La GTJ route : étape 5 — Samedi 21 Juin
Hier soir, j’ai fait honneur aux spécialités culinaires franc-comtoises : saucisse de Morteau et cancoillotte notamment avant de trouver un bistrot pour regarder la 1/2 finale de rugby. Aujourd’hui, ce sera plus difficile à trouver car je suis à la frontière suisse et l’offre d’établissements est plus limitée qu’à Morteau.
Ce matin, à l’hôtel la météo prévoit des orages sur la frontière suisse à partir de 14h. Je me mets donc vite en route et ne vais pas trop flâner en chemin afin d’essayer d’arriver avant l’orage.
Après être passé dans le pays de la lunetterie vers Morez, une grande partie de l’étape se déroule au «pays de l’horlogerie» appelé aussi «Pays Horloger». Néanmoins, je ne verrai, comme d’habitude, que des paysages champêtres et forestiers.
Le départ est rude, une méchante côte peu après être sorti de Morteau se présente. Elle va monter pendant 4 km pour m’emmener au point culminant de l’étape à un peu plus de 1000 m d’altitude. Ensuite, pendant près de 38 km montées et descentes vont se succéder.
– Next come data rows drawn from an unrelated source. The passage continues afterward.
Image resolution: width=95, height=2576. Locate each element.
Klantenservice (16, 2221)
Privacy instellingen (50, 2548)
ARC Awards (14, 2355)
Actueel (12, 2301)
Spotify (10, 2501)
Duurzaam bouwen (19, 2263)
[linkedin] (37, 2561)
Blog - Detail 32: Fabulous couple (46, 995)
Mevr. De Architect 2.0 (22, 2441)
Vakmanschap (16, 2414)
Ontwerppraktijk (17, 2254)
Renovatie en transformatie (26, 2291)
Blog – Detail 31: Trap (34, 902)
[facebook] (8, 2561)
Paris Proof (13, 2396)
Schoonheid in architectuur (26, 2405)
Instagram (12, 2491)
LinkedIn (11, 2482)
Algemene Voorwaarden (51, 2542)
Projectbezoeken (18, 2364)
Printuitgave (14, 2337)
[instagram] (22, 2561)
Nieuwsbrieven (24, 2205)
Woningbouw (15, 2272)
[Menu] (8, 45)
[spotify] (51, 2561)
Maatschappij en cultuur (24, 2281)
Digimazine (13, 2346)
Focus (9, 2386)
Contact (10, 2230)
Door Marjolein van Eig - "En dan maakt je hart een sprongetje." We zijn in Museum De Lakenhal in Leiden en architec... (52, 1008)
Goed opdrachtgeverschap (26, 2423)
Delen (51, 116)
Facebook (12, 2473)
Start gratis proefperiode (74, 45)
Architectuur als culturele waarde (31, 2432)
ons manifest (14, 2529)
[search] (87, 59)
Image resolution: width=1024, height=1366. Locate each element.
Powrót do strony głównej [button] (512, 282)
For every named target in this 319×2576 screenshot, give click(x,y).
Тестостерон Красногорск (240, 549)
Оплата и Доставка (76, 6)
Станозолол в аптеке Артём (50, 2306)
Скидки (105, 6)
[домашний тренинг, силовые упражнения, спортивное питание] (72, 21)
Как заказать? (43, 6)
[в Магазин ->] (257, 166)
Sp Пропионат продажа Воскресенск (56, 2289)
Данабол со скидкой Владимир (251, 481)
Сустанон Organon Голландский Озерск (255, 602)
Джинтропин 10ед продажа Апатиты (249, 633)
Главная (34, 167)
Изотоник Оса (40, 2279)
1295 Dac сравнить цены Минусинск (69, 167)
À Fournet-Blancheroche, je m’arrête à l’épicerie boulangerie pour acheter la baguette qui accompagnera le comté acheté l’autre jour à la fruitière. Lui, au moins, ne transpire pas trop dans le sac car il est bien emballé dans un papier épais avec une feuille d’alu et a passé la nuit dans le réfrigérateur de l’hôtel. J’en profite aussi pour acheter un demi litre d’eau pétillante bien fraiche que je bois assis sur la terrasse ombragée, m’accordant une petite pause de dix minutes.
Je reprends ma route et quelques kilomètres plus loin, je vais pénétrer en forêt. Le décor va complètement changer. Je distingue quelquefois le Doubs qui coule 500 m en contrebas. Je fais un petit détour de 100 m sur un sentier pour me rendre au belvédère de la Crampoulotte.


Sur cette route forestière, je croise de nombreuses voitures anciennes qui participent à un rallye. Certains conducteurs n’ont pas l’air à l’aise avec leur engin, ils tiennent toute la route et je dois quelquefois serrer le bas-côté. Cela va durer jusqu’à Goumois.
Peu avant le col de la Vierge, je sors de la forêt…
et j’entame une longue descente
qui va passer par la corniche de Goumois.
J’apprécie particulièrement la vue offerte aujourd’hui, car lors de mon passage en 2011 lors de mon tour de France, le temps était gris. Je descends ensuite jusqu’à Goumois où j’ai réservé un gîte dans un petit chalet.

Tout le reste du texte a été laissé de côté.